Secondo quanto riferito da Albertoni, soltanto uno degli 11 consiglieri aveva comunicato la propria indisponibilità. Non sarebbe stato però indicato alcun sostituto, impedendo così alla maggioranza di essere rappresentata durante l’incontro. La seduta prevedeva l’esame di una disciplina destinata a incidere su diversi aspetti della gestione del territorio agricolo.
Il contenuto del nuovo regolamento
Tra i temi inseriti nella proposta figurano il rischio idrogeologico, l’utilizzo di concimi e sostanze maleodoranti e la gestione delle trasformazioni che interessano le aree agricole. Il documento dovrebbe inoltre affrontare la presenza di impianti energetici, tra cui quelli eolici e agrivoltaici, valutandone le possibili ricadute su suolo, paesaggio e attività agricole.

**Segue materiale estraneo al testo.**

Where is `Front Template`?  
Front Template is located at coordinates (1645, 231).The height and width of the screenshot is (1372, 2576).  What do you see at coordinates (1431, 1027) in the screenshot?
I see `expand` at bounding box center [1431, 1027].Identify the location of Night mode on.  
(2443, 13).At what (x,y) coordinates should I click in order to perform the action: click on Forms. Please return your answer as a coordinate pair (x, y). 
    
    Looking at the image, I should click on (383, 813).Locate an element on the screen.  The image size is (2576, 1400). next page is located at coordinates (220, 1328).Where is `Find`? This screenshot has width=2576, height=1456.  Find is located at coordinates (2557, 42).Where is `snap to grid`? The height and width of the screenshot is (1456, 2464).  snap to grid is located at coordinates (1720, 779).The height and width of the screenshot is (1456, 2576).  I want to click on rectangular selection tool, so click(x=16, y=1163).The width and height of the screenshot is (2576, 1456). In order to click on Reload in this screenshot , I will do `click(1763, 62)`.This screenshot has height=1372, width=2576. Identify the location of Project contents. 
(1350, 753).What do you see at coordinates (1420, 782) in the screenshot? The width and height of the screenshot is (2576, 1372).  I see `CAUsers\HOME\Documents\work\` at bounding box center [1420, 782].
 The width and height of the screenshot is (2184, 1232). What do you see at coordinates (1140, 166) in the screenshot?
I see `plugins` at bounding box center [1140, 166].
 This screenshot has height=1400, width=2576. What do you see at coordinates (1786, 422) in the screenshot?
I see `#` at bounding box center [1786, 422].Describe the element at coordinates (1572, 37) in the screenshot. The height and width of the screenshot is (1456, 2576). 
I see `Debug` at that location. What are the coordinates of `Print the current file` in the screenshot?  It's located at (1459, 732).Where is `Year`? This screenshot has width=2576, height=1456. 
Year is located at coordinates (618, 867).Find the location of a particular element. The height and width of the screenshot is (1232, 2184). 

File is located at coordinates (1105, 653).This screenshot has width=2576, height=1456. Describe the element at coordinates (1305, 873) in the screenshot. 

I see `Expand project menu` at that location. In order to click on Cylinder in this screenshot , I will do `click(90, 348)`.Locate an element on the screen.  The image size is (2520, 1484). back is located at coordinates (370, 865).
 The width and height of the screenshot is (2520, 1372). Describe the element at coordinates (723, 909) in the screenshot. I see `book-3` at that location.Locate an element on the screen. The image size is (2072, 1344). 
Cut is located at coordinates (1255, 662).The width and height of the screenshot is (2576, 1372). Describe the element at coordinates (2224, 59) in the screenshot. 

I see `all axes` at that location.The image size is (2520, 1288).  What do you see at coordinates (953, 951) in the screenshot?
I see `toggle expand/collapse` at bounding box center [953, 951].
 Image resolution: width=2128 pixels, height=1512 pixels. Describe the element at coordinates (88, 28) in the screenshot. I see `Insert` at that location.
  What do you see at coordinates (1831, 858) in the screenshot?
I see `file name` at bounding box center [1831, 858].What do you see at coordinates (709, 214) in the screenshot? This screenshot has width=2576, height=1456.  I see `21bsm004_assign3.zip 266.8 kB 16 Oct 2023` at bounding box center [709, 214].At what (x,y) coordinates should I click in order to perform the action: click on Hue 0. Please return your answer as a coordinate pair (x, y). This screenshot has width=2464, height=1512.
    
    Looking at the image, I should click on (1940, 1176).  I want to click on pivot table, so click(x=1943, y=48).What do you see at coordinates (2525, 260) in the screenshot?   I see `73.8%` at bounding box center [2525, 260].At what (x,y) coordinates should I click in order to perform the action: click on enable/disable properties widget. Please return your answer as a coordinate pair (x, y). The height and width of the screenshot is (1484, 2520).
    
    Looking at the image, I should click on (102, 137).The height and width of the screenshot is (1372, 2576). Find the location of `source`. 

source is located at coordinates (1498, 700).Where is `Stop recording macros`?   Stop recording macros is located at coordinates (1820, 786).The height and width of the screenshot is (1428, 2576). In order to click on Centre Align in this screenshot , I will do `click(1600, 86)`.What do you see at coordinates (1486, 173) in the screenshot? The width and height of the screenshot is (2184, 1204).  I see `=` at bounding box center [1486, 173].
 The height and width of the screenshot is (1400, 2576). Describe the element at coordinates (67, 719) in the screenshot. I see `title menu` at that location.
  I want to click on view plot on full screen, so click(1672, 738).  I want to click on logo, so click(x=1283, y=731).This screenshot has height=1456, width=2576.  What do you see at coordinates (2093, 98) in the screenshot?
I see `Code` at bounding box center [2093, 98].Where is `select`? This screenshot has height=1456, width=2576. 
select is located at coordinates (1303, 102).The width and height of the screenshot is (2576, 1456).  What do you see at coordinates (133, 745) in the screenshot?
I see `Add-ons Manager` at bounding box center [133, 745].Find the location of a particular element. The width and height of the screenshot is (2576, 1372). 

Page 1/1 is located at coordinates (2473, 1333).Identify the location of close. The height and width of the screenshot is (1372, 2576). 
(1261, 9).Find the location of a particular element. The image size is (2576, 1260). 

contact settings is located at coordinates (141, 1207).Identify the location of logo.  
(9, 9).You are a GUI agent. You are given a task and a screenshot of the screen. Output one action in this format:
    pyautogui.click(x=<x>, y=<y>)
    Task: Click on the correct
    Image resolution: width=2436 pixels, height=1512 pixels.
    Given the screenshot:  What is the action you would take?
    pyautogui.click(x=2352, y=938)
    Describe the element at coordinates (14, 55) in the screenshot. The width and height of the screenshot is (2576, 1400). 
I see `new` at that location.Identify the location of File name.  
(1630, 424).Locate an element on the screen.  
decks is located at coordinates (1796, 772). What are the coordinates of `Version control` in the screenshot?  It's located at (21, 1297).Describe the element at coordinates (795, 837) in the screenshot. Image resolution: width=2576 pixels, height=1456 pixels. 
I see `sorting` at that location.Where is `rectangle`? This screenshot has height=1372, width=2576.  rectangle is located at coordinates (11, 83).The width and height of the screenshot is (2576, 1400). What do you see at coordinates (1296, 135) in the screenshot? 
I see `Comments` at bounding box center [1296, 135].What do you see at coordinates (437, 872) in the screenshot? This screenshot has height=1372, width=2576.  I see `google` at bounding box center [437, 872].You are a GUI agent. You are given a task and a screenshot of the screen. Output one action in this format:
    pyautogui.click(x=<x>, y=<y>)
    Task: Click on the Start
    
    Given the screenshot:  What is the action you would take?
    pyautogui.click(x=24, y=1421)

«Quando si parla di problemi concreti del territorio – ha affermato Albertoni – non basta parlare di ascolto, partecipazione e confronto: bisogna esserci». Il presidente della commissione ha collegato l’assenza dei consiglieri alla necessità di garantire continuità al confronto su un provvedimento considerato rilevante per la comunità e per la pianificazione delle aree rurali.
Gli interlocutori presenti
Alla seduta hanno partecipato, tra gli altri, rappresentanti del Consorzio di Bonifica, del Consorzio delle Strade Vicinali e della Polizia Locale. La presenza degli enti e dei soggetti invitati è stata richiamata da Albertoni come un ulteriore elemento di criticità rispetto alla mancata partecipazione della maggioranza.
«La presenza degli interlocutori invitati rende ancora più difficile comprendere l’assenza della maggioranza», ha sostenuto il capogruppo di Cambiamo Futuro. Albertoni ha quindi annunciato che i lavori proseguiranno, ribadendo la necessità di arrivare all’approvazione del regolamento: «È necessario e, a mio avviso, urgente».